For a red LED, the voltage drop is 1.85V. This means that 5V-1.85V=
3.15V will drop across the resistor. Using a 5V supply, a resistance
of
R=V/I=3.15V/.03A=105 ohms
is needed to limit the current to 30 mA.
For a green LED, the voltage drop is 2.2V. The voltage drop across the
resistor will be 5V-2.2V=2.8V. To limit the current to 25mA, the
resistance should be at least
R=V/I=2.8V/.025A=112 ohms
For a yellow LED, the voltage drop is 2V. The voltage drop across the
resistor will be 5V-2V=3V. To limit the current to 25mA, the
resistance should be at least
R=V/I=3V/.025A=120 ohms

2b. Is the resistance from question a) a maximum or minimum
resistance? That is, in which direction if you change the resistance
(higher or lower) would the LED likely fail.

The resistance is a minimum resistance.

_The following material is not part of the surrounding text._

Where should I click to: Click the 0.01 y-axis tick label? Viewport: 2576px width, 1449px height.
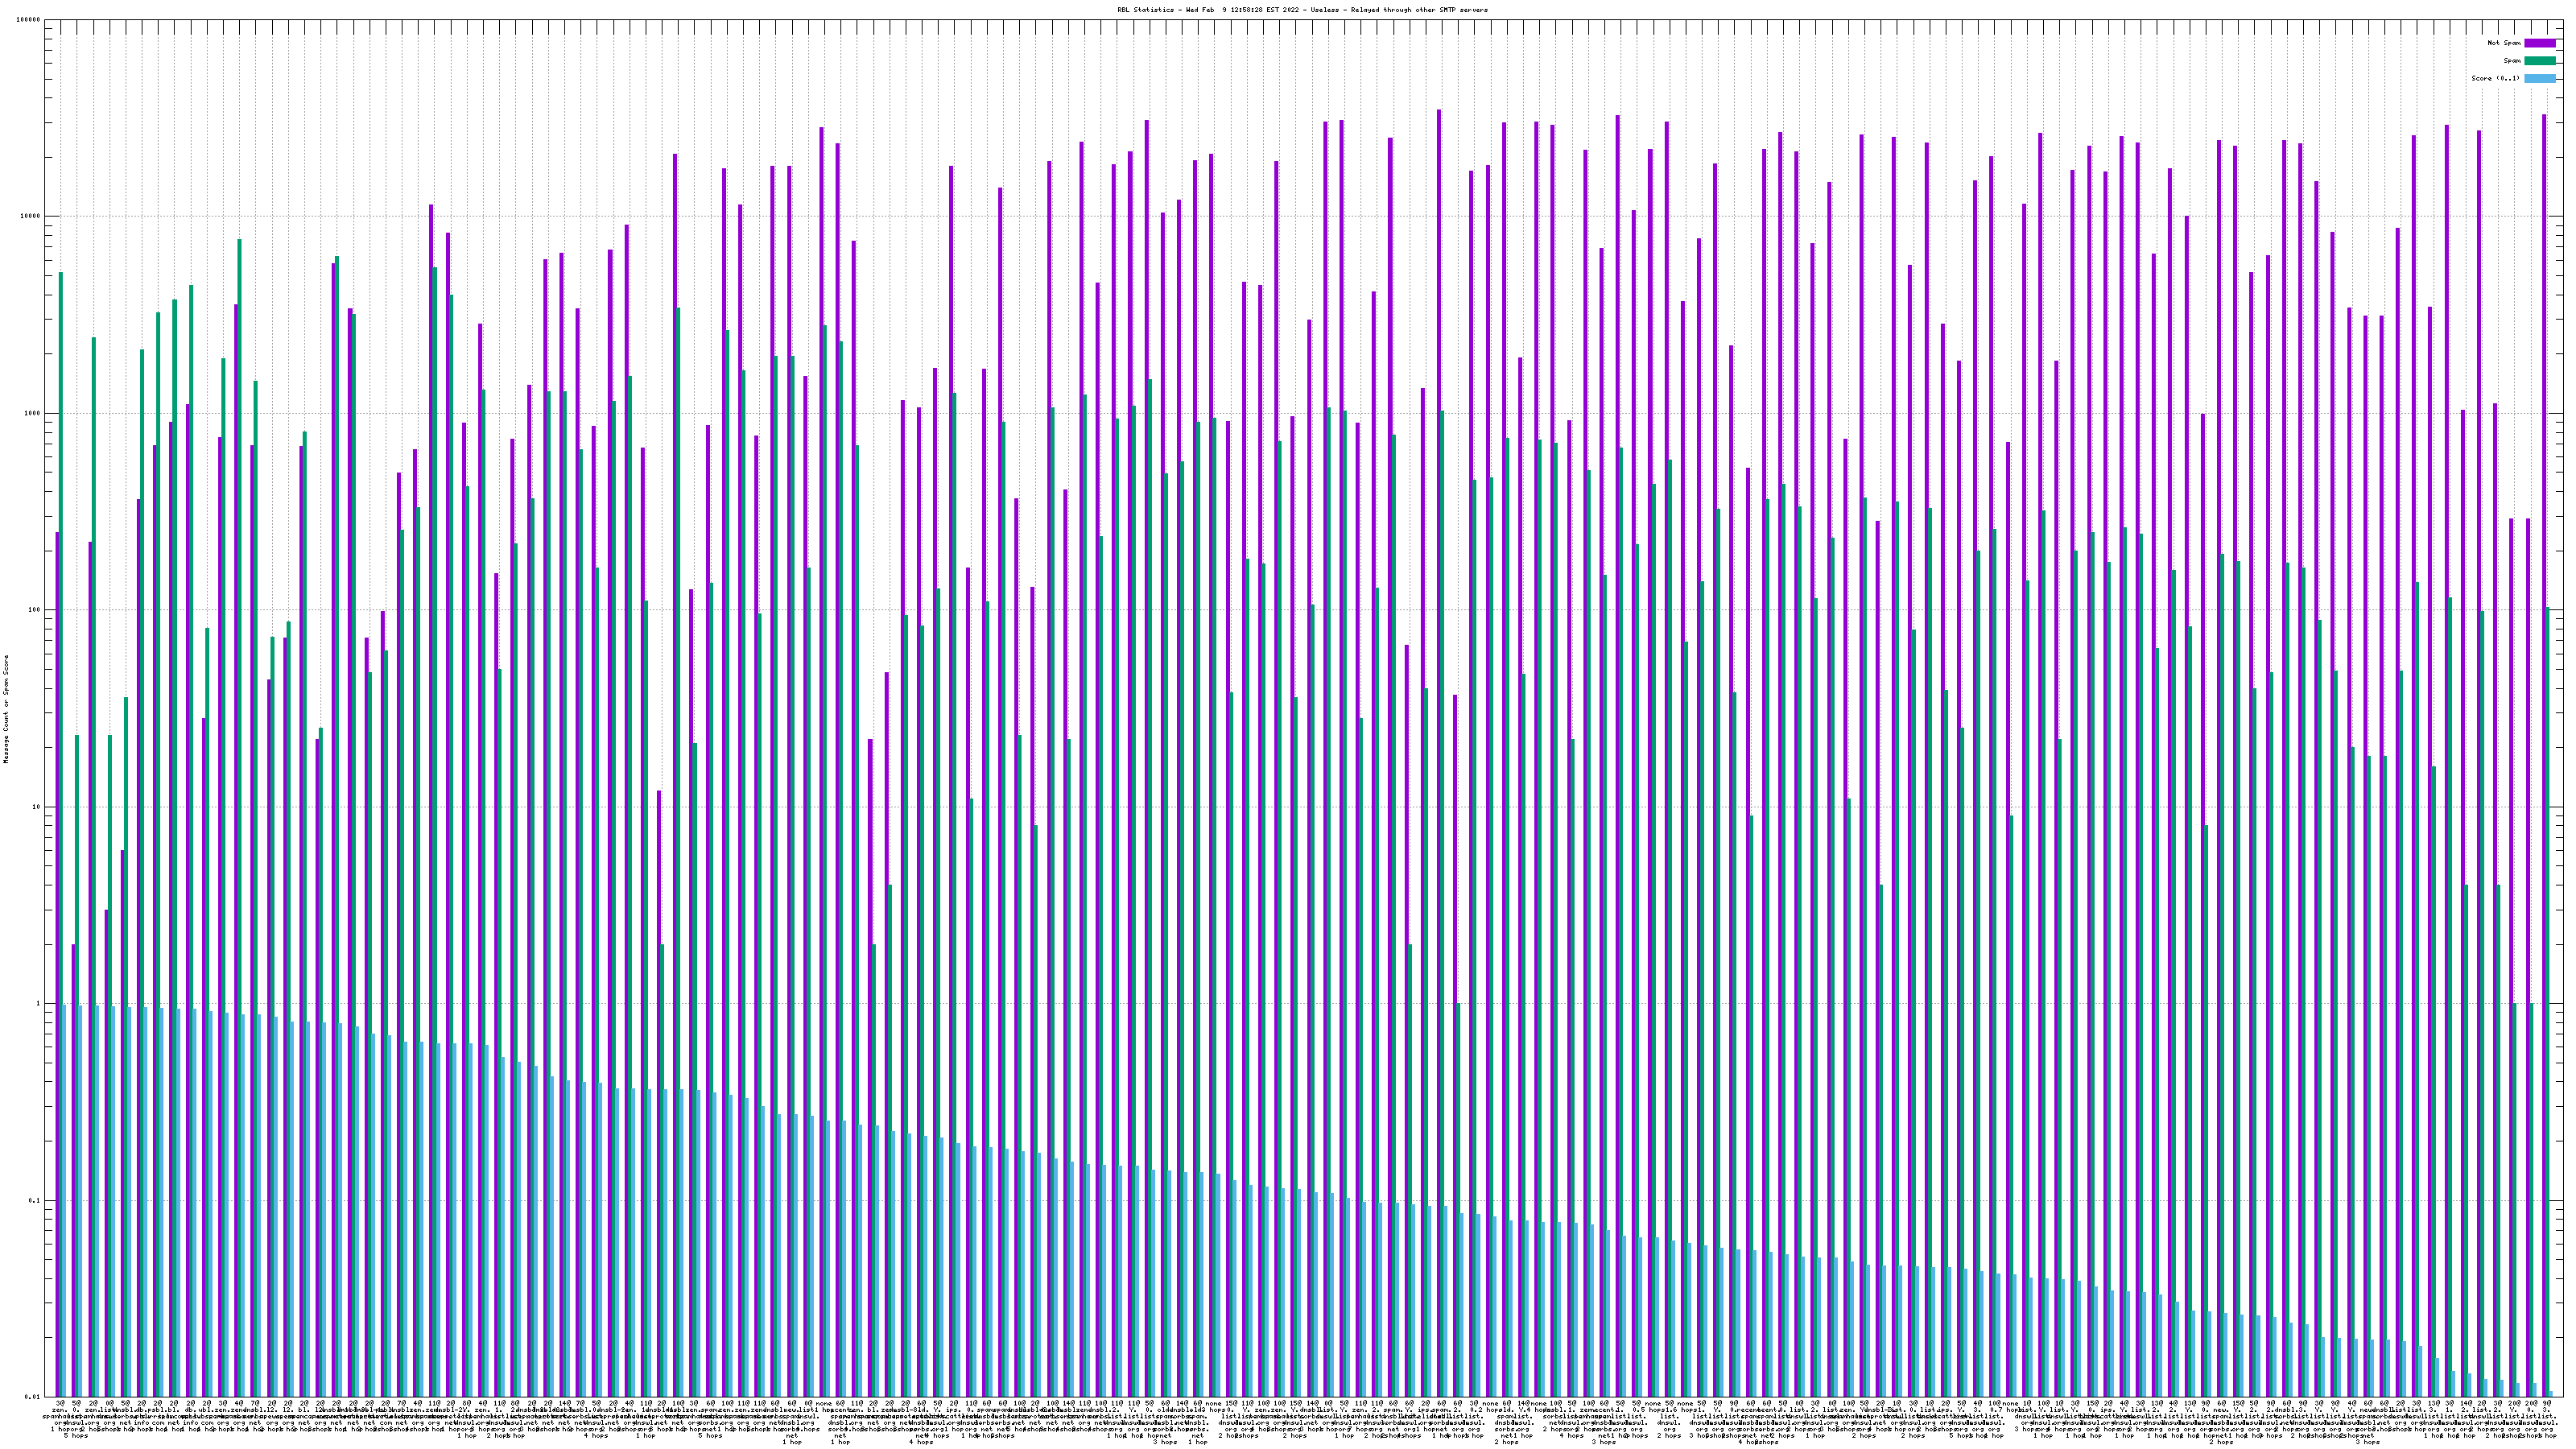pos(33,1397)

By increasing the resistance,
we can further decrease the current. This means that it is safe to
increase the resistance, while decreasing the resistance will increase
the current and may lead to an LED failure.

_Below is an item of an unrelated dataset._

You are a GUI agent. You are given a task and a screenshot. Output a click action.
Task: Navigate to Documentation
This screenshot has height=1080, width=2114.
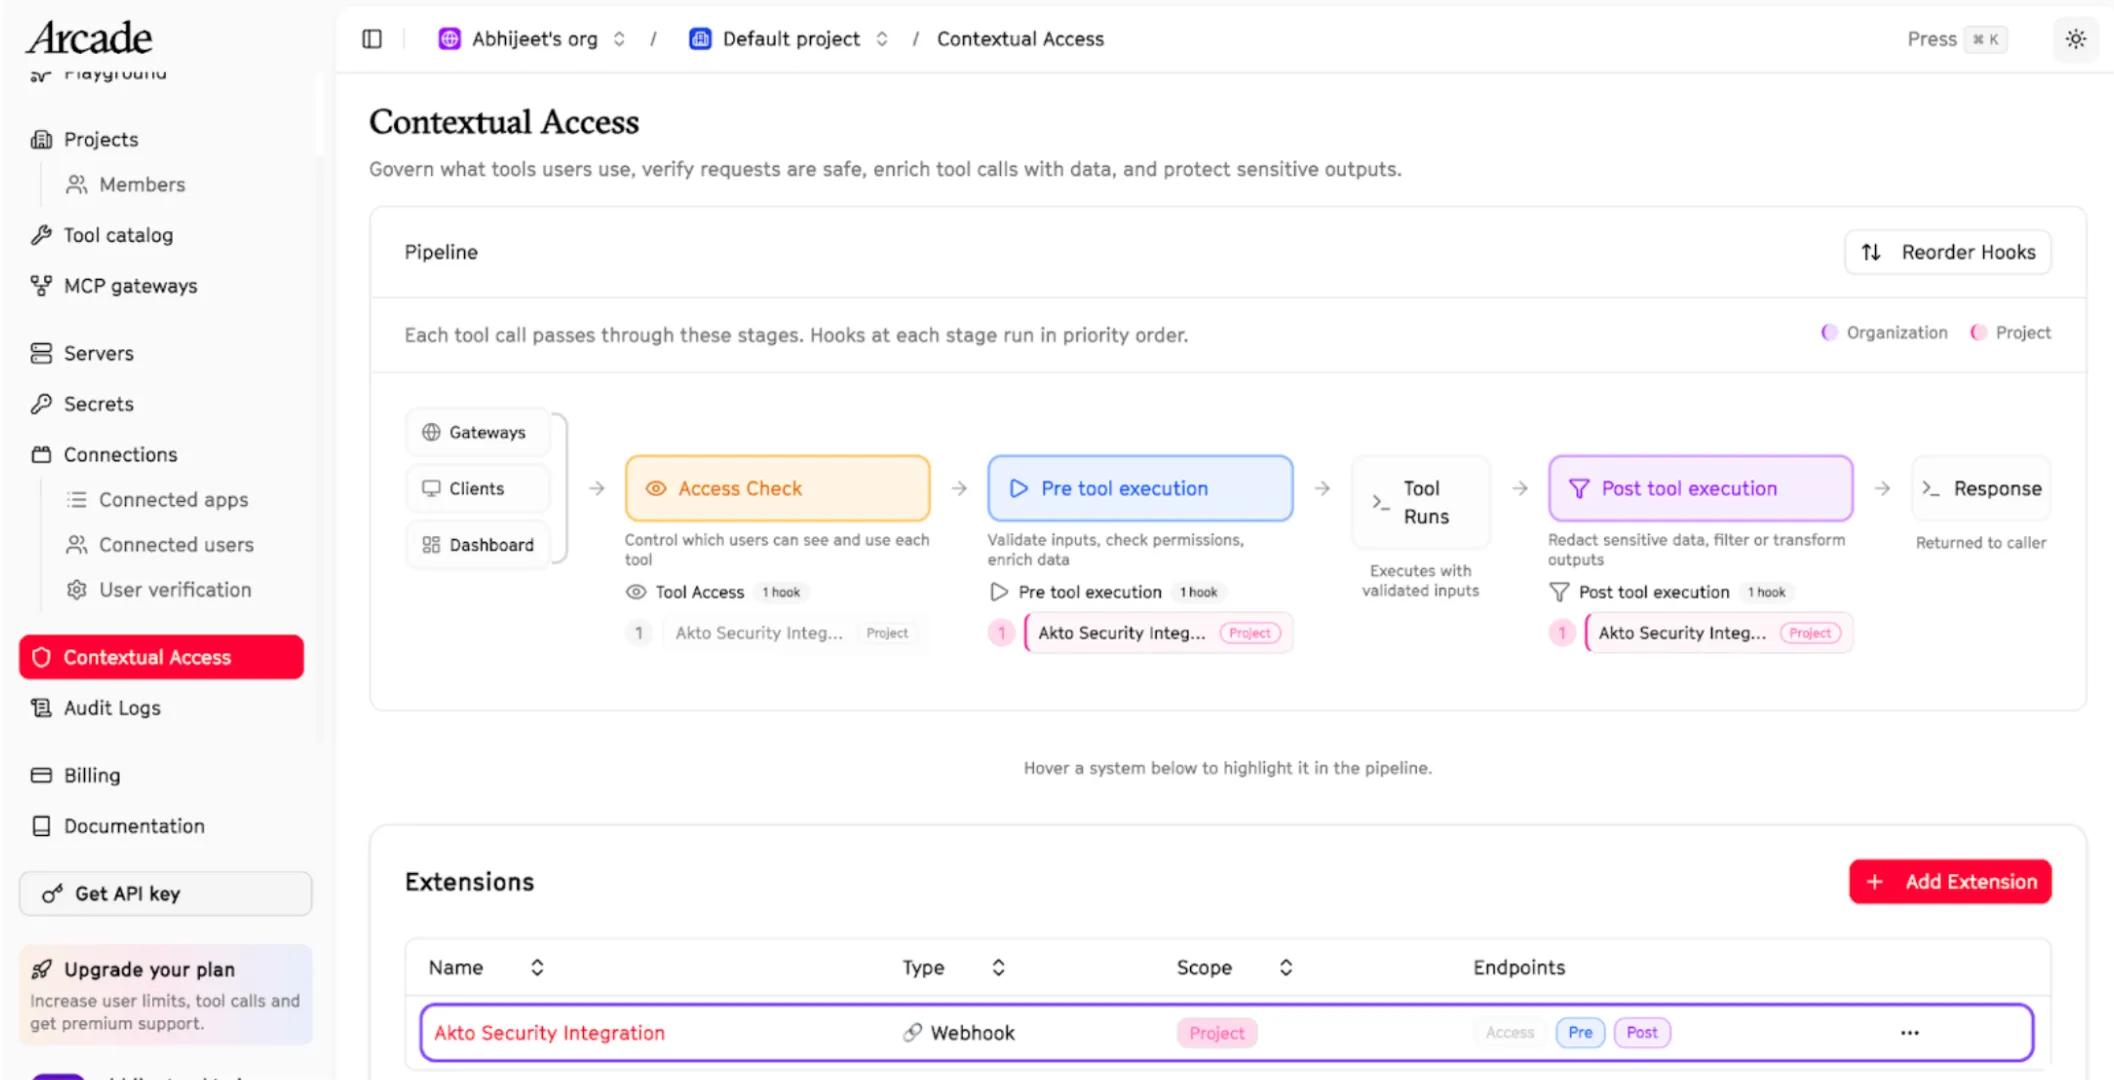pyautogui.click(x=133, y=826)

c.What is the resistance range of the potentiometer?
.3 ohms - 9.76 kohms.

3a. Does it matter what order the components of your circuit are
arranged between power and ground? Why or why not?
The order that the components are arranged between power and ground is
not important. Because all of the elements are in series, the current
through all of the elements is the same.

4a. Using this battery, what is the minimum resistance required for
For the red LED, the minimum resistance will be
R=V/I=(9V-1.85V)/.030A=238.34 ohms.
For the yellow LED
R=V/I=(9V-2V)/.025A=280 ohms.
For the green LED
R=V/I=(9V-2.2V)/.025A=272 ohms.